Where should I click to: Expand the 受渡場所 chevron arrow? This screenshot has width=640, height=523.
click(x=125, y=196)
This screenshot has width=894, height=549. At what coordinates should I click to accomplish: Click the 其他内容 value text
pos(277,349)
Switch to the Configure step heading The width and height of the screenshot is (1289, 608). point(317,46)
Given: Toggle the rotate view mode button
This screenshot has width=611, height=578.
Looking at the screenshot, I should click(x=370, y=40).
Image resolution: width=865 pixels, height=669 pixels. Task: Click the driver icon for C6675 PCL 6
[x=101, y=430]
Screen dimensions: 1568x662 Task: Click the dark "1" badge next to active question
──────────
▶ [DIRECTION] Render every line of the records above as a Markdown table with two columns, "Row" for the line's number and "Content" for the line itself, leaving out any blank lines.

▶ [TASK ANSWER]
| Row | Content |
|---|---|
| 1 | Where should I click to: Expand the 受渡場所 chevron arrow? This screenshot has width=640, height=523. |
| 2 | click(x=125, y=196) |
| 3 | This screenshot has width=894, height=549. At what coordinates should I click to accomplish: Click the 其他内容 value text |
| 4 | pos(277,349) |
| 5 | Switch to the Configure step heading The width and height of the screenshot is (1289, 608). point(317,46) |
| 6 | Given: Toggle the rotate view mode button |
| 7 | This screenshot has width=611, height=578. |
| 8 | Looking at the screenshot, I should click(x=370, y=40). |
| 9 | Image resolution: width=865 pixels, height=669 pixels. Task: Click the driver icon for C6675 PCL 6 |
| 10 | [x=101, y=430] |
| 11 | Screen dimensions: 1568x662 Task: Click the dark "1" badge next to active question |